No judgment structure available for this case.

[2018] FWC 931

The attached document replaces the document previously issued with the above code on 12 February 2018.

2017 under Hearing (Conference) details is amended to 2018.

Associate to Commissioner Platt

12 February 2018

[2018] FWC 931
FAIR WORK COMMISSION

DECISION


Fair Work Act 2009

s.365—General protections

Beren Ackers
v
Seit Outback Australia Pty Ltd T/A SEIT Outback Australia
(C2018/112)

COMMISSIONER PLATT

ADELAIDE, 12 FEBRUARY 2018

Application to deal with contraventions involving dismissal – extension of time – application dismissed.

[1] Mr Beren Ackers has lodged an application pursuant to s.365 of the Fair Work Act 2009 (the Act) alleging that his employment was terminated by Seit Outback Australia Pty Ltd T/A SEIT Outback Australia (Seit Outback Australia) on 12 December 2017 in contravention of the general protections provisions of the Act.

[2] This application was lodged on 8 January 2018.

[3] Mr Ackers’ application identified that it was made beyond 21 days from the date of dismissal and provided the following explanation:

“This application is being made 27 days after termination.
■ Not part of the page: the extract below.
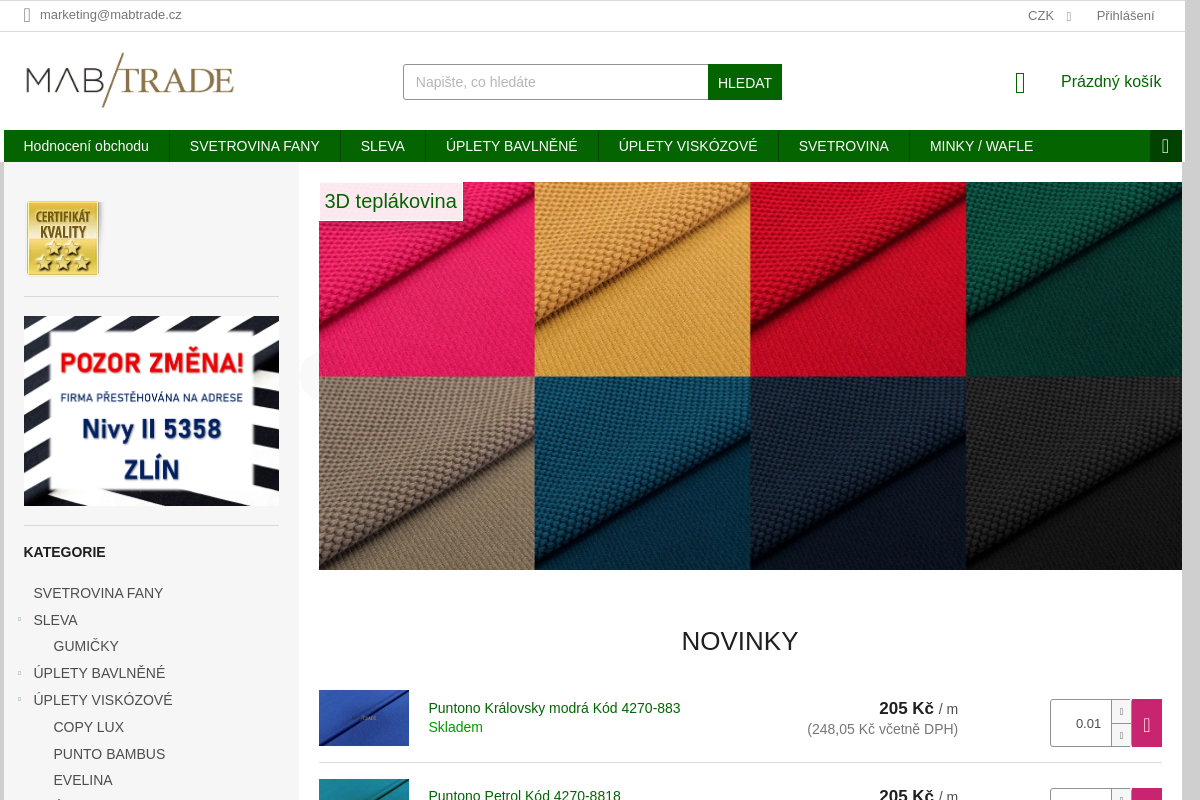Increase quantity for Puntono Královsky modrá
Image resolution: width=1200 pixels, height=800 pixels.
pos(1121,711)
The reasons for this are as follows:

1. First two days after termination involved packing all my belongings, booking airport transfers, and cleaning my room for the return on my bond.
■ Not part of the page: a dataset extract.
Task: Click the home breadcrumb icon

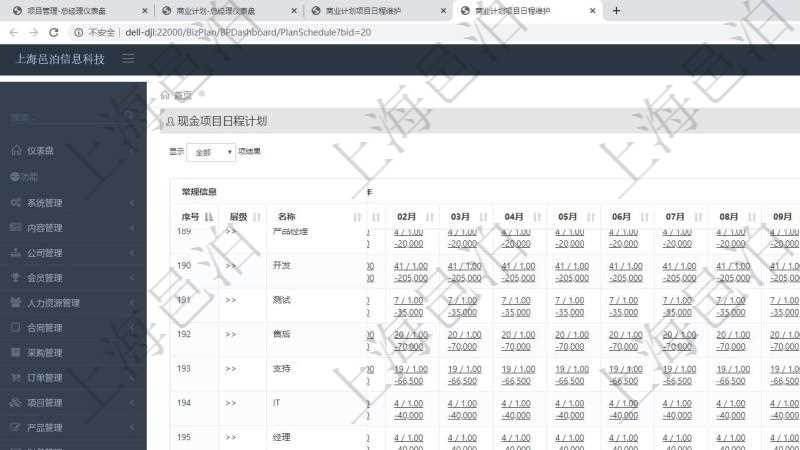Action: [165, 95]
2. Almost everything is closed during the Christmas and New Year period, including I assume, the FWC offices.

3. I wasn’t originally going to push for unfair dismissal, provided all of my benefits were paid out. I was underpaid roughly $800, which I expected to be paid out with my final salary after I brought it to management’s attention. It wasn’t, so I confirmed with manager that the supporting information had been received. He indicated that he had received it, and assumed it was going to be paid out in the following pay cycle two weeks later. The pay cycle passed, and it still hadn’t been received. I called him on Monday 8th January 2018 to query when it was going to be paid. He rudely indicated that he had no intentions of ever paying it. This dispute was lodged that afternoon.”

[4] Seit Outback Australia filed a form F8A Employer Response on 14 January 2018 which raised a jurisdictional objection on the basis that the application was lodged out of time.
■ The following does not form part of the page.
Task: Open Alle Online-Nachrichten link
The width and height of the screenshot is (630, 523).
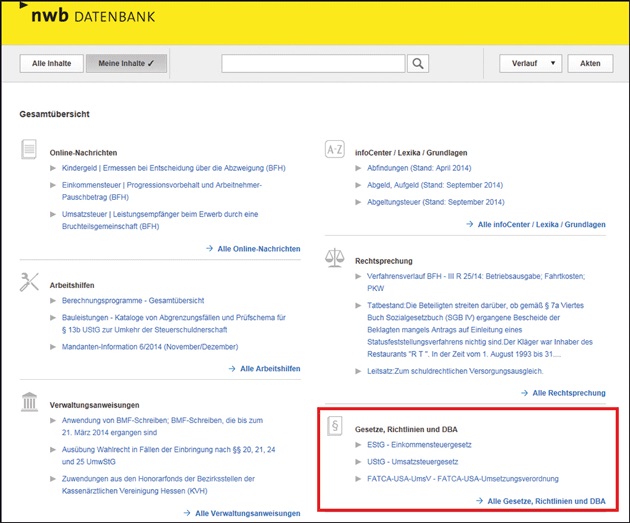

[5] On 24 January 2018, the Commission corresponded with the parties and advised that the extension of time issue would be considered at a telephone conference on 12 February 2018. Information about the extension of time issue and the factors that I am required to take into account in considering this matter, were provided to the parties. Mr Ackers and Seit Outback Australia were directed to provide an outline of argument by 1 February 2018.

[6] Mr Ackers provided a written submission which is summarised as follows:

  Mr Ackers has studied industrial relations and has previously dealt with the Commission.

  He was notified of the dismissal on 12 December 2017 in a face to face meeting with Mr Graham.

  The first three days after the dismissal were spent packing his belongings, cleaning his room (in order for the bond to be returned) and travelling to regional Victoria. At this stage, he did not intend to lodge an application with the Commission.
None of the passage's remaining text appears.